Introduction of the Social Security Identity Defense Act of 2013by Former Representative Thomas E. Petri
Posted on 2013-02-28
in the house of representatives
Thursday, February 28, 2013
Mr. PETRI. Mr. Speaker, today I am introducing the Social Security
Identity Defense Act of 2013, legislation to enhance the ability of the
Internal Revenue Service to fight identity theft when that agency
becomes aware of the fraudulent use of a taxpayer's personal
This legislation is a direct response to the experience of constituents of mine in Princeton, Wisconsin. During a routine review of his credit report, my constituent found accounts opened by another person using his Social Security number. This discovery raised many concerns, not the least of which was that this person's income might be reported to the IRS under his Social Security number. Upon contacting the IRS, he was told that the IRS knew of the situation and that they had known about it for some time.

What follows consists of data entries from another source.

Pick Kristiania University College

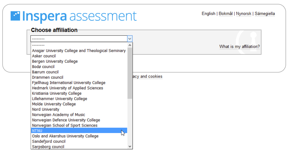click(x=79, y=93)
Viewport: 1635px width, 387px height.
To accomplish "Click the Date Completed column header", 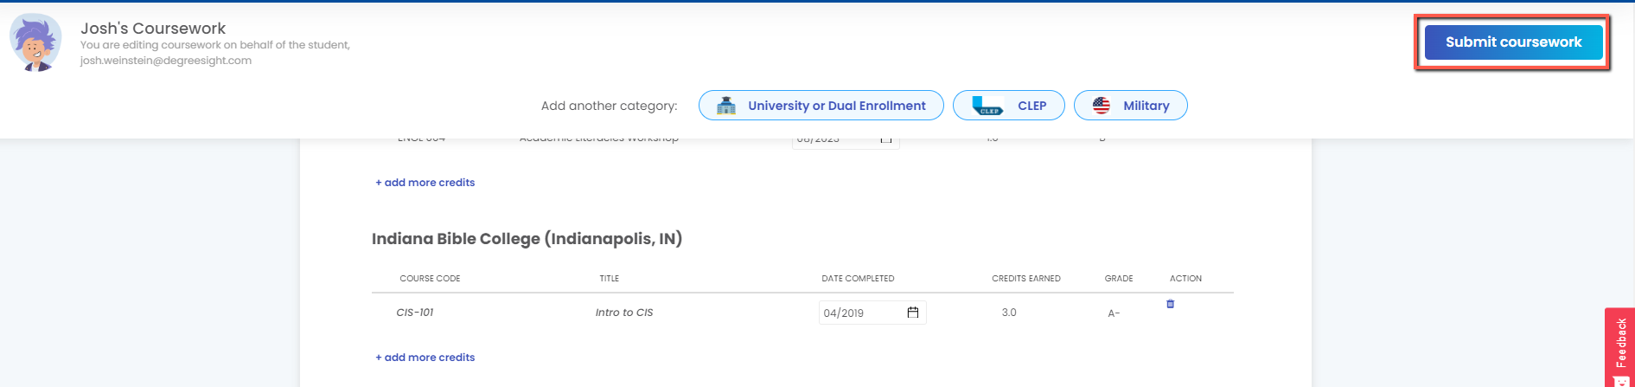I will coord(857,279).
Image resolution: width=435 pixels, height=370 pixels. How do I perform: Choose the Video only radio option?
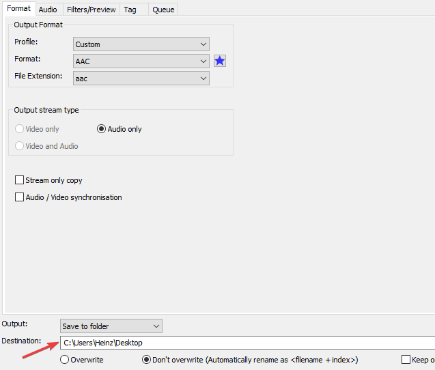[x=20, y=129]
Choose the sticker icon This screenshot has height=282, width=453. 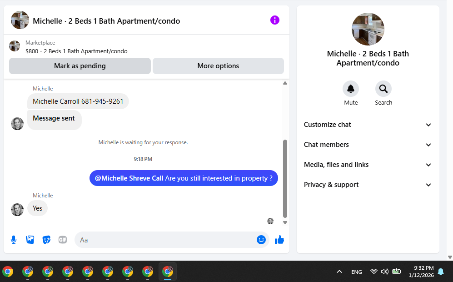click(46, 240)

Not surprisingly, this answer was not altogether comforting. The IRS knew that someone else had been using his Social Security number, but kept that information under lock and key. While the IRS remained silent, additional frauds were committed, resulting in the further misuse of my constituent's personal information by another person to establish a fraudulent credit history. When he raised this issue with the IRS, he was astounded by the agency's answer. Privacy statutes prevent the IRS from discussing the return information of one taxpayer with anyone else. In the view of the IRS, the fraudulent use of my constituent's Social Security number was the personal return information of another taxpayer, and this fraud could not be disclosed to the rightful owner of that personal identifier, even if this disclosure would help prevent additional frauds.
This policy makes no sense and actually puts the IRS on the wrong side in the fight against identity theft. My legislation aims to correct this problem by changing the privacy statutes to direct the IRS to inform a taxpayer when the agency learns through its normal course of business that a Social Security number assigned to that taxpayer has been used fraudulently by another worker.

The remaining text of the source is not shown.